• _Problem statement_
Reproduce every line of the following material verbatim, without altering, omitting, or reordering anything.

___

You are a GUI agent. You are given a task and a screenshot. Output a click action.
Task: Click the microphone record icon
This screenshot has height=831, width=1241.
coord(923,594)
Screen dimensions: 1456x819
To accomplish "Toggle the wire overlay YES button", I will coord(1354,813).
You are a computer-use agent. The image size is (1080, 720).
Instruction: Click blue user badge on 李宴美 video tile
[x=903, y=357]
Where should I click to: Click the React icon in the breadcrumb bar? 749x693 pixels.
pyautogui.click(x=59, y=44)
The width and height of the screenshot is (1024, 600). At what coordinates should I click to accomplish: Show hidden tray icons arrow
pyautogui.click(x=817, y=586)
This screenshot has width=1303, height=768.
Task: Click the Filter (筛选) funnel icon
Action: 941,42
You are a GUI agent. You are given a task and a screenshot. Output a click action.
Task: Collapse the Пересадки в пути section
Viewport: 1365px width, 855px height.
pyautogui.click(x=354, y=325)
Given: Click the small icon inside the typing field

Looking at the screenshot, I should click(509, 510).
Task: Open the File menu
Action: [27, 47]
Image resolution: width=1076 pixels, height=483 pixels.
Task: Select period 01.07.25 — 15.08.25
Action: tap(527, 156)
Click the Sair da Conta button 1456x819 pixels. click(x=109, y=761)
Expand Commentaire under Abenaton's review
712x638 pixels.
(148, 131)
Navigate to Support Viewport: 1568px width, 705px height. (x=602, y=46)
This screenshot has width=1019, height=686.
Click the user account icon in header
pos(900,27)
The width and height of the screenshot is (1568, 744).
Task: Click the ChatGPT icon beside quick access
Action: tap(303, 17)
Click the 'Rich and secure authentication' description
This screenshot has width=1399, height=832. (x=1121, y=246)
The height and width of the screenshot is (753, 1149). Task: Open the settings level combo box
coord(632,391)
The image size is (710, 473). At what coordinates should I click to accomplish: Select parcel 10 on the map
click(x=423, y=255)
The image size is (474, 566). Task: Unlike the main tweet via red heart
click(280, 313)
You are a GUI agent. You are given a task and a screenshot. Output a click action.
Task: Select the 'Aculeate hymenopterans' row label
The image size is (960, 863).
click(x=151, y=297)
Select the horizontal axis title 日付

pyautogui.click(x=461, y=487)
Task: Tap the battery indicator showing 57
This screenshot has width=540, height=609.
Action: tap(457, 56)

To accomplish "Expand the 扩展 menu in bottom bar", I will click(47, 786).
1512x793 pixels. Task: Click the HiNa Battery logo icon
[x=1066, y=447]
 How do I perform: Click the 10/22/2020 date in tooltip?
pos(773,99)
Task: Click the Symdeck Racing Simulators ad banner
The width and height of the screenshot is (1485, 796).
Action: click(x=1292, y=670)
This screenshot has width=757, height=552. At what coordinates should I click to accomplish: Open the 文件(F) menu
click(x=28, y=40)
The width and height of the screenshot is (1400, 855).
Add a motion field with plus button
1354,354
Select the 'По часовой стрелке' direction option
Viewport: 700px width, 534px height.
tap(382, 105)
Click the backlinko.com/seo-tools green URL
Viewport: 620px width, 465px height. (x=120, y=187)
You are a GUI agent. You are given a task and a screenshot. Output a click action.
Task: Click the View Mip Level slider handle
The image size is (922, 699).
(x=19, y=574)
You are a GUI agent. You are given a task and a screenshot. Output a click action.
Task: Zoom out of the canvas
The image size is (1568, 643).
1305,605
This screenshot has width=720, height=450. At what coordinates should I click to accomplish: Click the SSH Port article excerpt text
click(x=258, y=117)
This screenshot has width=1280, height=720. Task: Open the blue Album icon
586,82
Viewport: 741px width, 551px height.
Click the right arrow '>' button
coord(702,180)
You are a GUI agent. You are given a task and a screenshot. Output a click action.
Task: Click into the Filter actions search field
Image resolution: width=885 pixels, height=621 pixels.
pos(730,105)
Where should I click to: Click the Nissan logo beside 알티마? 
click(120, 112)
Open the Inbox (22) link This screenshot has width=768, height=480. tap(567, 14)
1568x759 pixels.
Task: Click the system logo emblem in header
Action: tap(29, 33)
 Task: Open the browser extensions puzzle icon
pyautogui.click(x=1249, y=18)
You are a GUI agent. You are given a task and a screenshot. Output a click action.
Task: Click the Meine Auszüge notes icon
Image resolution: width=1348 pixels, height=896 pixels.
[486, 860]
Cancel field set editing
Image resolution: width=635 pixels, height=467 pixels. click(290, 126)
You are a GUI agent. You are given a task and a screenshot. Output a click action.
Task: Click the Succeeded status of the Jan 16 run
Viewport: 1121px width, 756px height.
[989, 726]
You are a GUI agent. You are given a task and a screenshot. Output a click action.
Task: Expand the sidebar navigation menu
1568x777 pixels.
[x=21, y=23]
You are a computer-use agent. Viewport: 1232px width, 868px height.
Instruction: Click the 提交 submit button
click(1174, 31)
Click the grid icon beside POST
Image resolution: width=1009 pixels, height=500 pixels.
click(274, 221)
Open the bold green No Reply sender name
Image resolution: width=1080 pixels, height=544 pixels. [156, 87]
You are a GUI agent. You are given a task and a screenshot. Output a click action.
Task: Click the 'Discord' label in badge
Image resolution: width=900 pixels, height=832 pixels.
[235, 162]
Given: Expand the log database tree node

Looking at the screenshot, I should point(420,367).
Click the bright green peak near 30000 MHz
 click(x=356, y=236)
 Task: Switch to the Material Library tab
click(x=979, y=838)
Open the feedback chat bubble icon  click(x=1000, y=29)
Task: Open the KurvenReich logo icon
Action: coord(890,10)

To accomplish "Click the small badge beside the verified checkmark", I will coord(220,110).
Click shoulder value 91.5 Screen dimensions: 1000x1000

___

• _Right answer_
You are a GUI agent. You are given a task and a screenshot. Output a click action.
Task: Click the microphone record icon
This screenshot has height=831, width=1241.
coord(923,594)
Screen dimensions: 1456x819
To accomplish "Toggle the wire overlay YES button", I will coord(1354,813).
You are a computer-use agent. The image size is (1080, 720).
Instruction: Click blue user badge on 李宴美 video tile
[x=903, y=357]
Where should I click to: Click the React icon in the breadcrumb bar? 749x693 pixels.
pyautogui.click(x=59, y=44)
The width and height of the screenshot is (1024, 600). At what coordinates should I click to accomplish: Show hidden tray icons arrow
pyautogui.click(x=817, y=586)
This screenshot has width=1303, height=768.
Task: Click the Filter (筛选) funnel icon
Action: 941,42
You are a GUI agent. You are given a task and a screenshot. Output a click action.
Task: Collapse the Пересадки в пути section
Viewport: 1365px width, 855px height.
pyautogui.click(x=354, y=325)
Given: Click the small icon inside the typing field

Looking at the screenshot, I should click(509, 510).
Task: Open the File menu
Action: [27, 47]
Image resolution: width=1076 pixels, height=483 pixels.
Task: Select period 01.07.25 — 15.08.25
Action: tap(527, 156)
Click the Sair da Conta button 1456x819 pixels. click(x=109, y=761)
Expand Commentaire under Abenaton's review
712x638 pixels.
(148, 131)
Navigate to Support Viewport: 1568px width, 705px height. (x=602, y=46)
This screenshot has width=1019, height=686.
Click the user account icon in header
pos(900,27)
The width and height of the screenshot is (1568, 744).
Task: Click the ChatGPT icon beside quick access
Action: tap(303, 17)
Click the 'Rich and secure authentication' description
This screenshot has width=1399, height=832. (x=1121, y=246)
The height and width of the screenshot is (753, 1149). Task: Open the settings level combo box
coord(632,391)
The image size is (710, 473). At what coordinates should I click to accomplish: Select parcel 10 on the map
click(x=423, y=255)
The image size is (474, 566). Task: Unlike the main tweet via red heart
click(280, 313)
You are a GUI agent. You are given a task and a screenshot. Output a click action.
Task: Select the 'Aculeate hymenopterans' row label
The image size is (960, 863).
click(x=151, y=297)
Select the horizontal axis title 日付

pyautogui.click(x=461, y=487)
Task: Tap the battery indicator showing 57
This screenshot has width=540, height=609.
Action: tap(457, 56)

To accomplish "Expand the 扩展 menu in bottom bar", I will click(47, 786).
1512x793 pixels. Task: Click the HiNa Battery logo icon
[x=1066, y=447]
 How do I perform: Click the 10/22/2020 date in tooltip?
pos(773,99)
Task: Click the Symdeck Racing Simulators ad banner
The width and height of the screenshot is (1485, 796).
Action: click(x=1292, y=670)
This screenshot has width=757, height=552. At what coordinates should I click to accomplish: Open the 文件(F) menu
click(x=28, y=40)
The width and height of the screenshot is (1400, 855).
Add a motion field with plus button
1354,354
Select the 'По часовой стрелке' direction option
Viewport: 700px width, 534px height.
tap(382, 105)
Click the backlinko.com/seo-tools green URL
Viewport: 620px width, 465px height. (x=120, y=187)
You are a GUI agent. You are given a task and a screenshot. Output a click action.
Task: Click the View Mip Level slider handle
The image size is (922, 699).
(x=19, y=574)
You are a GUI agent. You are given a task and a screenshot. Output a click action.
Task: Zoom out of the canvas
The image size is (1568, 643).
1305,605
This screenshot has width=720, height=450. At what coordinates should I click to accomplish: Click the SSH Port article excerpt text
click(x=258, y=117)
This screenshot has width=1280, height=720. Task: Open the blue Album icon
586,82
Viewport: 741px width, 551px height.
Click the right arrow '>' button
coord(702,180)
You are a GUI agent. You are given a task and a screenshot. Output a click action.
Task: Click into the Filter actions search field
Image resolution: width=885 pixels, height=621 pixels.
pos(730,105)
Where should I click to: Click the Nissan logo beside 알티마? 
click(120, 112)
Open the Inbox (22) link This screenshot has width=768, height=480. tap(567, 14)
1568x759 pixels.
Task: Click the system logo emblem in header
Action: tap(29, 33)
 Task: Open the browser extensions puzzle icon
pyautogui.click(x=1249, y=18)
You are a GUI agent. You are given a task and a screenshot. Output a click action.
Task: Click the Meine Auszüge notes icon
Image resolution: width=1348 pixels, height=896 pixels.
[486, 860]
Cancel field set editing
Image resolution: width=635 pixels, height=467 pixels. click(290, 126)
You are a GUI agent. You are given a task and a screenshot. Output a click action.
Task: Click the Succeeded status of the Jan 16 run
Viewport: 1121px width, 756px height.
[989, 726]
You are a GUI agent. You are given a task and a screenshot. Output a click action.
Task: Expand the sidebar navigation menu
1568x777 pixels.
[x=21, y=23]
You are a computer-use agent. Viewport: 1232px width, 868px height.
Instruction: Click the 提交 submit button
click(1174, 31)
Click the grid icon beside POST
Image resolution: width=1009 pixels, height=500 pixels.
click(274, 221)
Open the bold green No Reply sender name
Image resolution: width=1080 pixels, height=544 pixels. [156, 87]
You are a GUI agent. You are given a task and a screenshot. Output a click action.
Task: Click the 'Discord' label in badge
Image resolution: width=900 pixels, height=832 pixels.
[235, 162]
Given: Expand the log database tree node

Looking at the screenshot, I should point(420,367).
Click the bright green peak near 30000 MHz
 click(x=356, y=236)
 Task: Switch to the Material Library tab
click(x=979, y=838)
Open the feedback chat bubble icon  click(x=1000, y=29)
Task: Open the KurvenReich logo icon
Action: coord(890,10)

To accomplish "Click the small badge beside the verified checkmark", I will coord(220,110).
Click shoulder value 91.5 Screen dimensions: 1000x1000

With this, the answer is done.